--- Start of EXERCISE INPUT ---

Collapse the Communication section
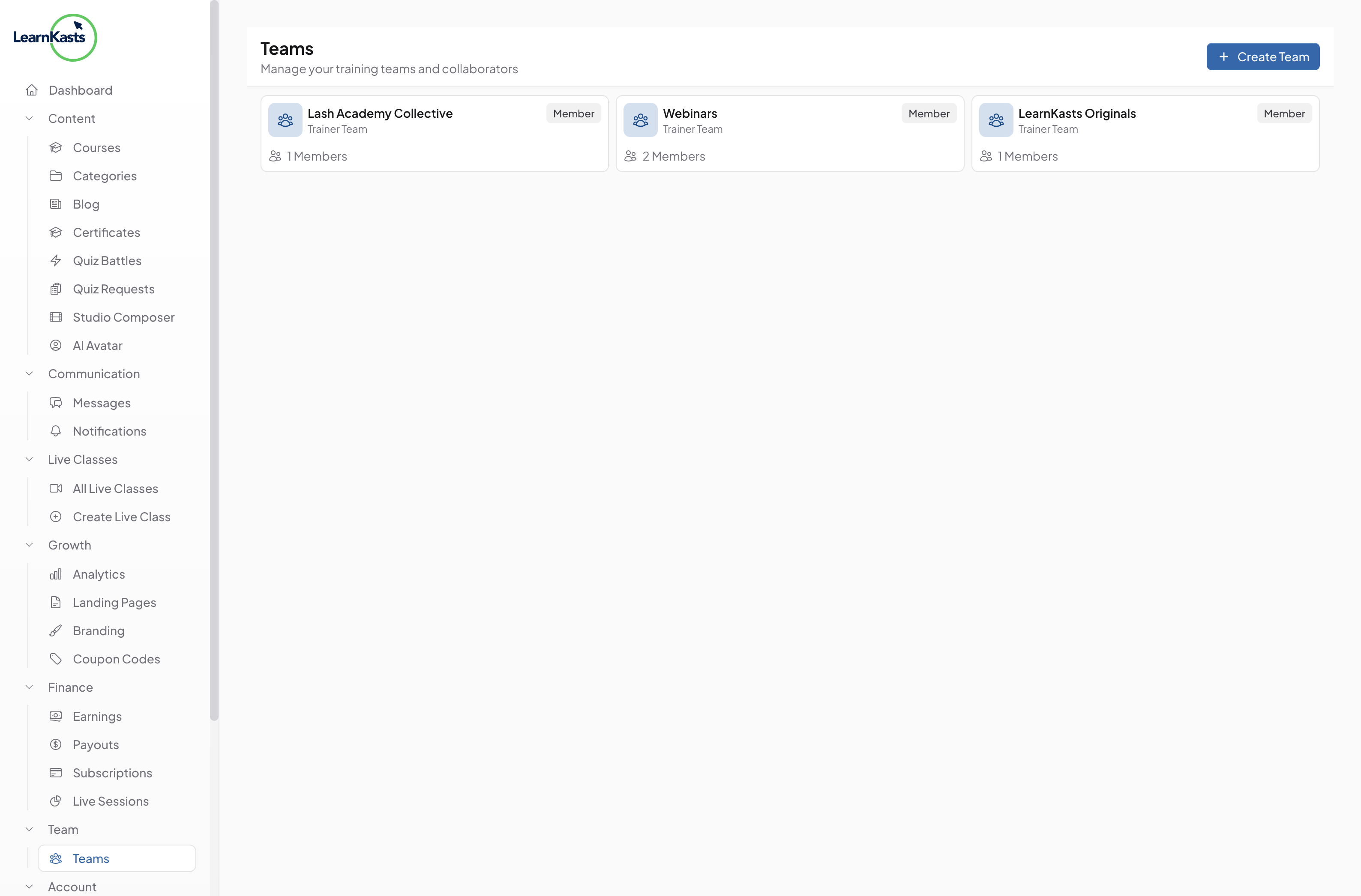1361x896 pixels. (29, 374)
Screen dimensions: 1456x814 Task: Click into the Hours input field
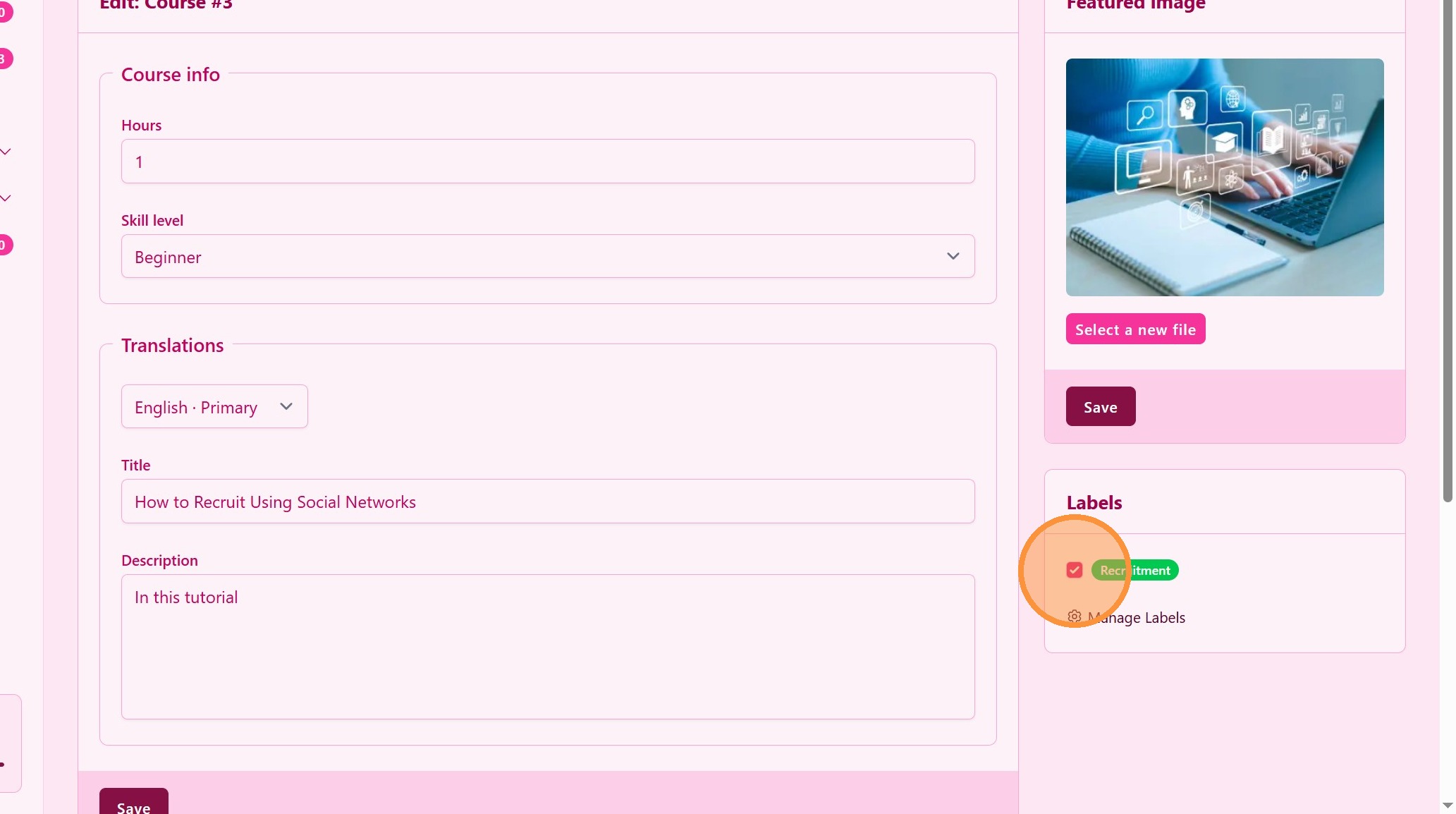click(547, 162)
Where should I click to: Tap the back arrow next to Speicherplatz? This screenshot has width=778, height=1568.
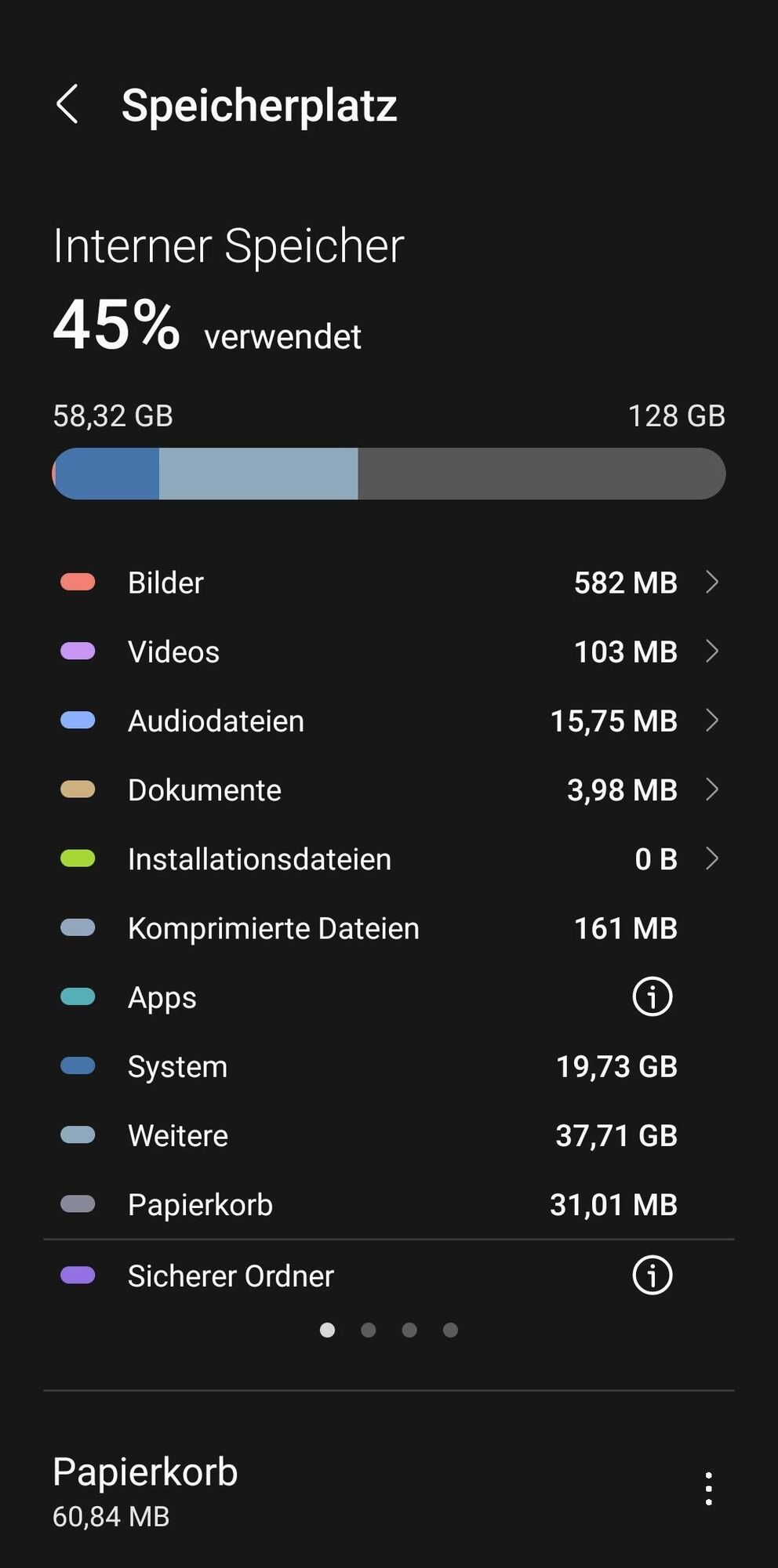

--- End of EXERCISE INPUT ---

== YOUR GOAL ==
Copy every line of the material above word for word, without the pictures.

== EXERCISE ANSWER ==
Collapse the Communication section
1361x896 pixels. (29, 374)
Screen dimensions: 1456x814 Task: Click into the Hours input field
click(547, 162)
Where should I click to: Tap the back arrow next to Speicherplatz? This screenshot has width=778, height=1568.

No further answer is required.